Savory Tomato Swiss Roll



  1. Preheat the oven to 200°C (390°F).
  2. Separate the egg whites and yolks. Beat the egg whites to stiff peaks. Beat the yolks with 2 tablespoons of hot water until they become foamy.
  3. Gradually stir in the flour, cornstarch, baking powder, and paprika.
  4. Melt the butter and add it to the mixture along with the tomato paste and continue stirring. Season with salt and pepper.

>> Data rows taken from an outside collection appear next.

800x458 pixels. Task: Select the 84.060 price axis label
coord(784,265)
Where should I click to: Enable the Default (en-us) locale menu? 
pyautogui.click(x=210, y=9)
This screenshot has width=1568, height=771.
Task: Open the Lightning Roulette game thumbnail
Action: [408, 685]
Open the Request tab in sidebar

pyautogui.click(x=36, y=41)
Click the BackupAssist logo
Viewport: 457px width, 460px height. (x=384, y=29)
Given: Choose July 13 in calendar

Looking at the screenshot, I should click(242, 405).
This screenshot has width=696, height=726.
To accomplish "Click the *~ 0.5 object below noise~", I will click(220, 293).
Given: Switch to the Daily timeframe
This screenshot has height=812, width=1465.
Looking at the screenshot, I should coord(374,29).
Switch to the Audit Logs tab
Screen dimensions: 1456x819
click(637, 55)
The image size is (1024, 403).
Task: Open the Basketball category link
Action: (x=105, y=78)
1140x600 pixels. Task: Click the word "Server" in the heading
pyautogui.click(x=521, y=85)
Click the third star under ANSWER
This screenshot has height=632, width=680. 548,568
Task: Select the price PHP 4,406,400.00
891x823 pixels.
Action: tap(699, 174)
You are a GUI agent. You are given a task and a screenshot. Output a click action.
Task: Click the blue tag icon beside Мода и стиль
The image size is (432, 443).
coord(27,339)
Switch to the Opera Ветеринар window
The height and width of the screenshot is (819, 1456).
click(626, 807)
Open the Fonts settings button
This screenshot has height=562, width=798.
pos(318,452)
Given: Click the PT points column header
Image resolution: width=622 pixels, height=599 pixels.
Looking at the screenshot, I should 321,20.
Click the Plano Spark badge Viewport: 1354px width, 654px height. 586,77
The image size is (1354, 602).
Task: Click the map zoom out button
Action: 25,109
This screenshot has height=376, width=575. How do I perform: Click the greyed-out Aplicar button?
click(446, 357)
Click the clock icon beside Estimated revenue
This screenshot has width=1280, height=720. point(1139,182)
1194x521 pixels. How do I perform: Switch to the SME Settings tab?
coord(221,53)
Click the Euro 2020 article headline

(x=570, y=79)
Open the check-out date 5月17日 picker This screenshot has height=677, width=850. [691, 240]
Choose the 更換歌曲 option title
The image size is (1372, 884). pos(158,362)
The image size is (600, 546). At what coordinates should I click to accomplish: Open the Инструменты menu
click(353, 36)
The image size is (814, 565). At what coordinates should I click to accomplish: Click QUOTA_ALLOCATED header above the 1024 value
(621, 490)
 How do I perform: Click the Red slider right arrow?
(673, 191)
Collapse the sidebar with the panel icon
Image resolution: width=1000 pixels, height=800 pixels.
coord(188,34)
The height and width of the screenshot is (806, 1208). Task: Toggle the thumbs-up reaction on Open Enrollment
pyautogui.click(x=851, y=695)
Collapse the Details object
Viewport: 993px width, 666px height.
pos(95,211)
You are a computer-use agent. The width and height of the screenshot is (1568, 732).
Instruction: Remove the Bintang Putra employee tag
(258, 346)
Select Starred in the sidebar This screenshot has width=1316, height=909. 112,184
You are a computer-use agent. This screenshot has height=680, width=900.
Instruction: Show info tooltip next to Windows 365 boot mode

  5. Fold in the egg whites very gently.
  6. Place a small Flexipan sponge cake tray on a perforated baking tray. Pour the batter into the tray and smooth out using an offset spatula.
  7. Bake for 12 minutes.
  8. Let cool, then place a clean, damp cloth on top. Flip over and remove the sponge cake mold.
  9. Roll the sponge cake and tea towel together and refrigerate for 1 hour in this position.
  10. Whisk the fromage frais and olive oil in a bowl, then season with salt and pepper.
  11. Wash and chop the chives, add them to the cheese, and stir to combine.
  12. Unroll the sponge cake, spread the fromage frais mixture on it and roll it up again tightly.
  13. Wrap in plastic wrap and refrigerate for at least 1 hour before serving.